Krzysztof Penderecki's Polymorphia for 48 string instruments dates back to 1962, and still stands as one of the grand milestones of the avant-garde. It epitomised the Polish composer's technique of "timbre organisation", in which the plucking and bowing of strings was merely a small part of an astounding array of effects.
"I had to develop some new techniques to produce this kind of sound, using different kids of vibrato," Penderecki explains, down the phone from Kraków. "Using the tailpiece to play on with the double basses and celli, also playing directly on the bridge using the highest possible pitch. Of course, I used micro-tonality also in this piece. Maybe even now it still sounds scary to some people, but it was a new sound."

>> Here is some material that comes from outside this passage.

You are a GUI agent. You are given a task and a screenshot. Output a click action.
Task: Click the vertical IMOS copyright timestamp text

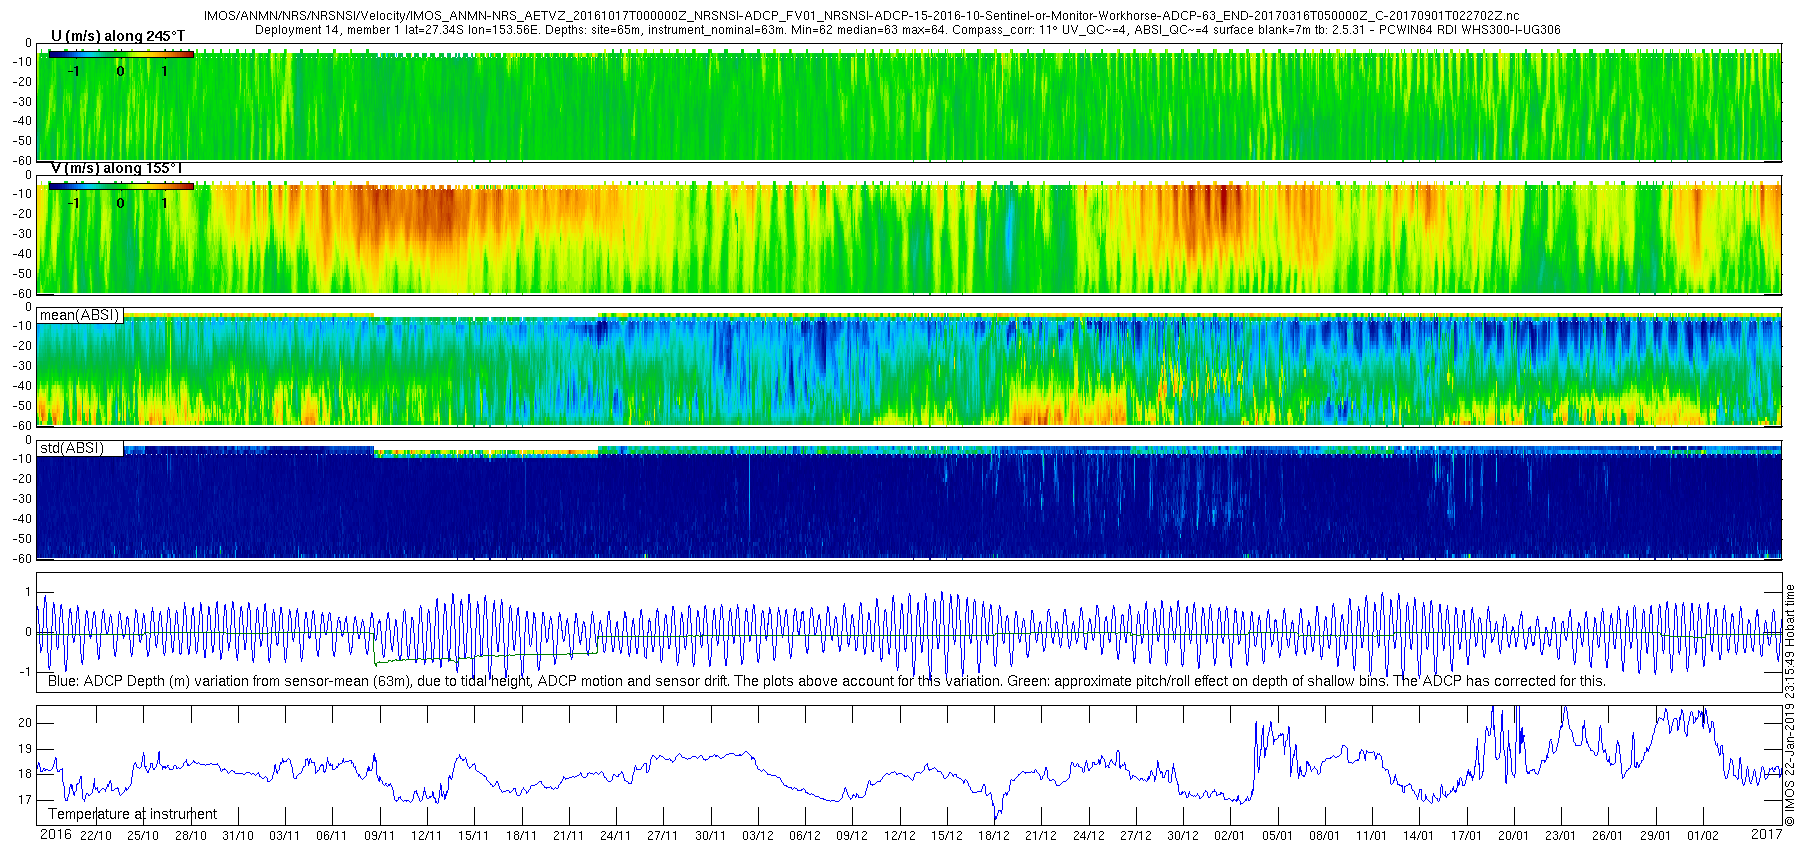coord(1790,705)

Yet one of the most startling moments in Polymorphia arrives at its conclusion, where Penderecki deploys a massive C major chord. Its outrageously lush and resonant tonality stands in stunning contrast to what has gone before. "It was a kind of solution, or catharsis may be a better word," the 78-year-old composer (pictured below) reflects. "For some people it was very unexpected. For some of my colleagues, very avant-garde composers of the 1960s, it was impossible to use tonal solutions."
It was from this C major chord that Jonny Greenwood, Radiohead's guitarist and BBC composer in residence, began when he composed his 48 responses to Polymorphia. It will be performed at the Barbican Hall this week by Poland's AUKSO Chamber Orchestra, along with Penderecki's Threnody for the Victims of Hiroshima and Greenwood's Popcorn Superhet Receiver. All these pieces also appear on a new Nonesuch CD.

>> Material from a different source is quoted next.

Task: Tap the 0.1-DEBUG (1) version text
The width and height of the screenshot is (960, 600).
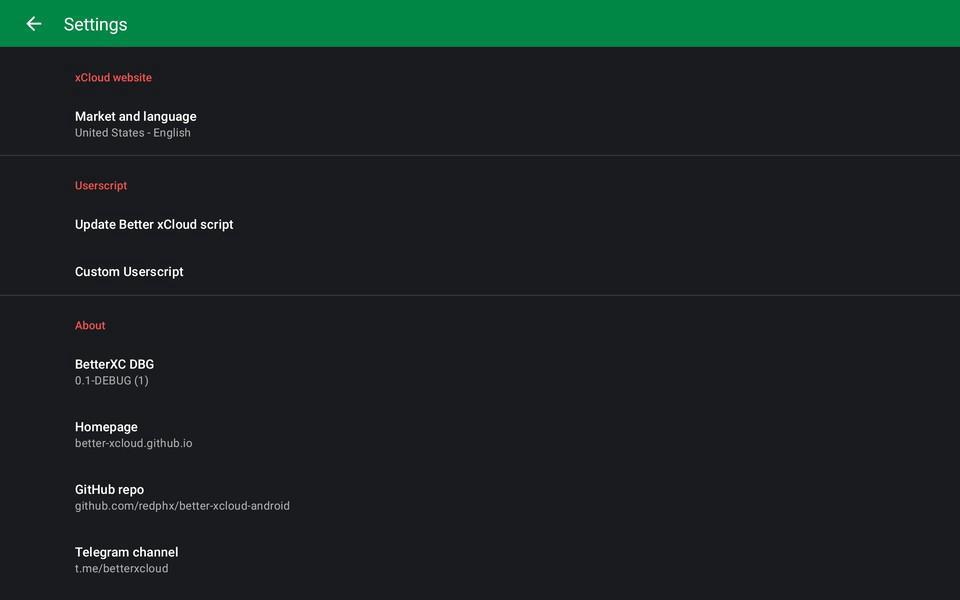Action: point(111,380)
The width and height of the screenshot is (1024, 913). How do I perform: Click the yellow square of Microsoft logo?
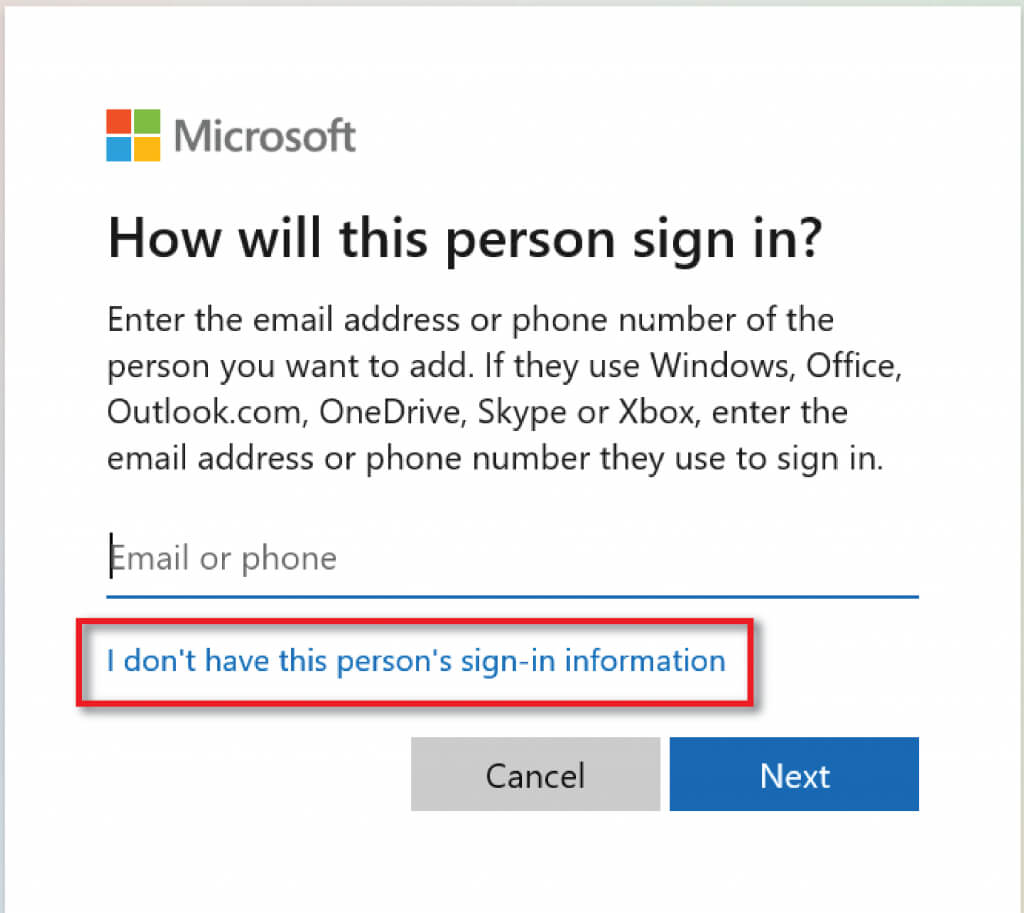(x=147, y=148)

"Penderecki told me that he'd written Polymorphia backwards, and had started with C major," Greenwood explains, as we drink tea in his management's offices in Abingdon. Now 40, he still sports his familiar luxuriant mop of black hair, atop a face sculpted with striking architectural boldness.

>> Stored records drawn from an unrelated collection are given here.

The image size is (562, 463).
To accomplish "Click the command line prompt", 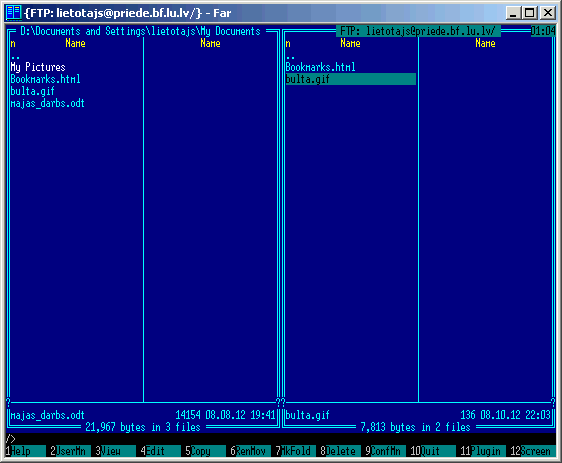I will [x=10, y=439].
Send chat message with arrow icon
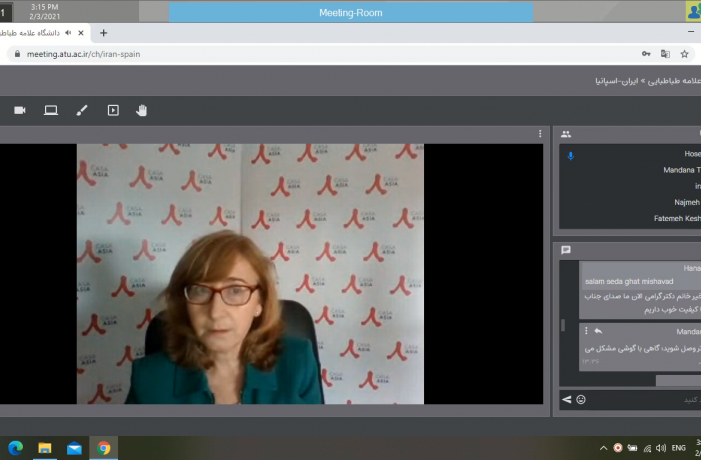This screenshot has height=460, width=701. point(566,399)
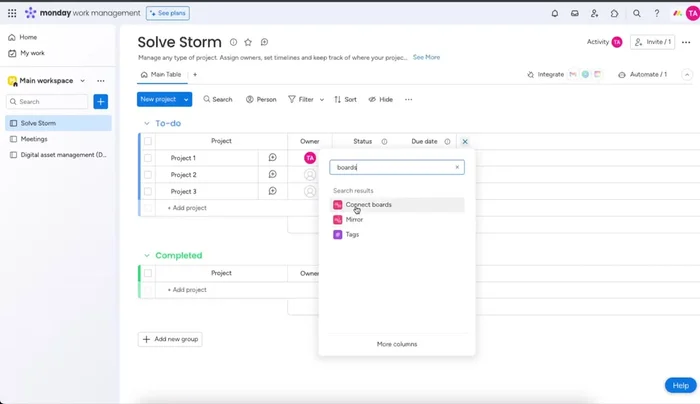This screenshot has height=404, width=700.
Task: Click the invite members icon in top bar
Action: [595, 14]
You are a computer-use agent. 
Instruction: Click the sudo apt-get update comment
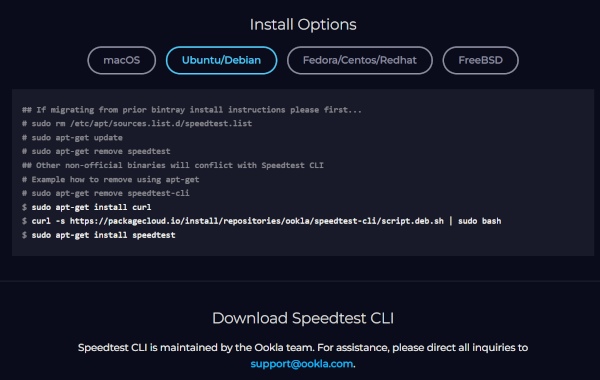click(72, 137)
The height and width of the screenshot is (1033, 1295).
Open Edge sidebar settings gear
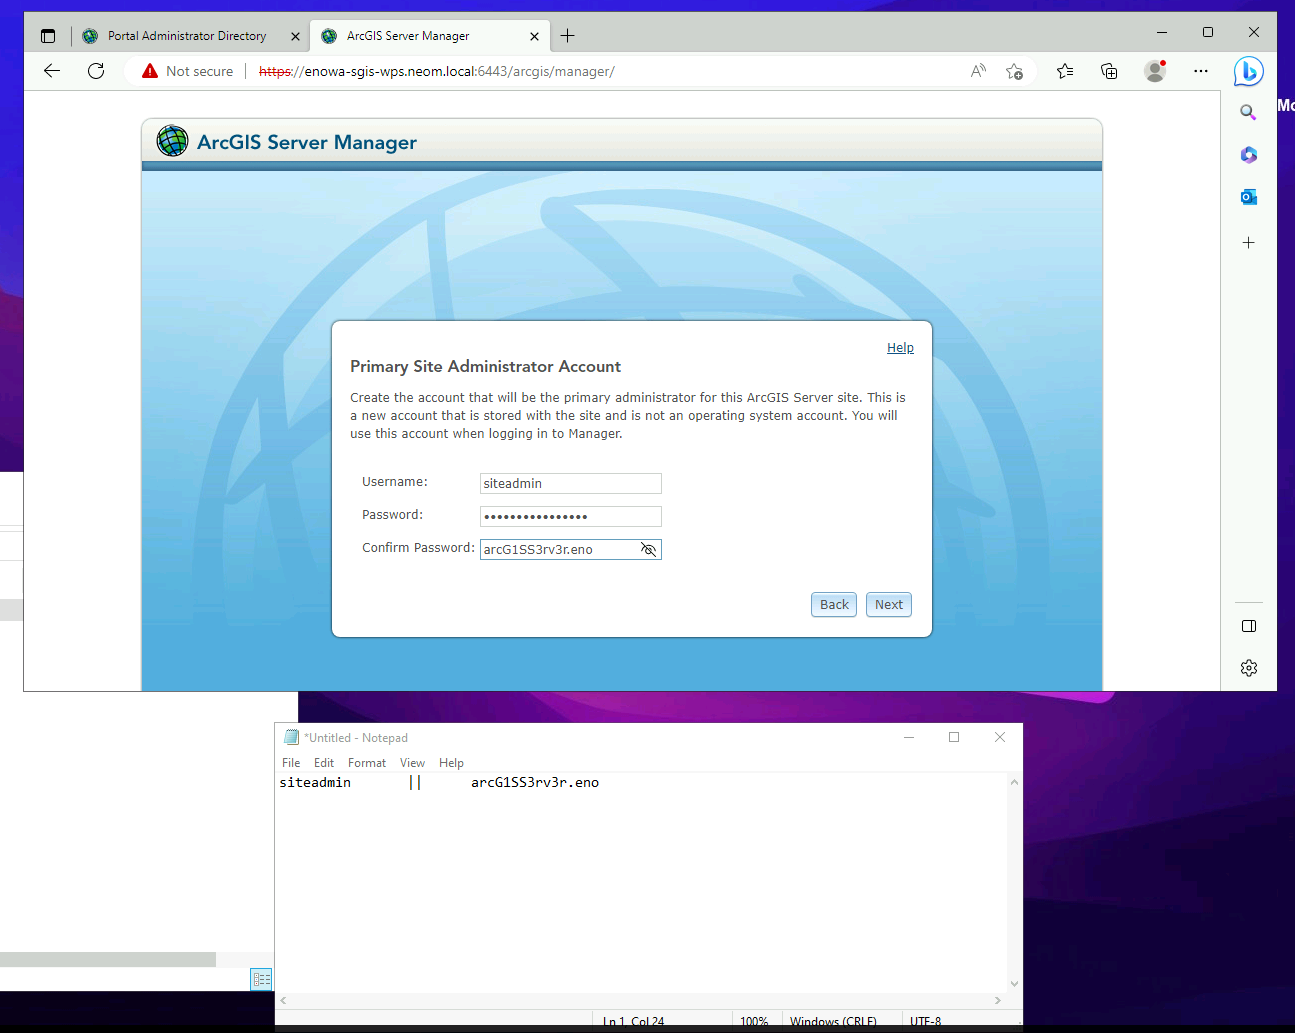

"Some people say it's a joke or a big controversial ending, and it certainly is a surprise," he continues. "He played it to me at his house in Poland, and it was funny because it was like somebody playing you their demo tape. All the way through he kept saying things like 'these should be a bit louder here' or 'you can't quite hear what the violins are doing here'. The fact that he was still so keen and interested to get it across properly was really cool."
Greenwood's objective was "to write 48 very short pieces of music all starting with C major, and just distorting the chord in different ways. But that started to feel like an exercise more than music-writing, so instead it all started to focus on this Bach chorale style that has lots of C major chords in it, and just various distortions to that. Penderecki was talking about how he used to study electronic music in Warsaw, and I think he realised that all these sounds could be made with an orchestra, or could be done better and developed with an orchestra, so he turned his back on the electronic stuff and went instead to an orchestra, which I still think is a very modern thing to have done."
Penderecki can affirm that Greenwood's account sums up his journey through experimental electronica pretty accurately (Greenwood at the controls, pictured below).
"The music is very much inspired by electronics. I went to Warsaw to work in an electronic studio, I think it was 1957, and I fell in love with electronics which was for me the terra incognita, because I never heard such sounds. Of course the equipment at that time was very primitive and very simple, because Poland didn't have much contact with the Western world. But this was a great inspiration for my later music and these pieces were not directly, but kind of, transcriptions from the electronics, from their abstract sounds to sound made by live musicians. I wrote three pieces, the Threnody for the Victims of Hiroshima, Polymorphia and the Canon for string orchestra and tapes. I was very young and rebellious. I was rebelling against my professors of course because they were writing very academic music, and I really wanted to do something unexpected."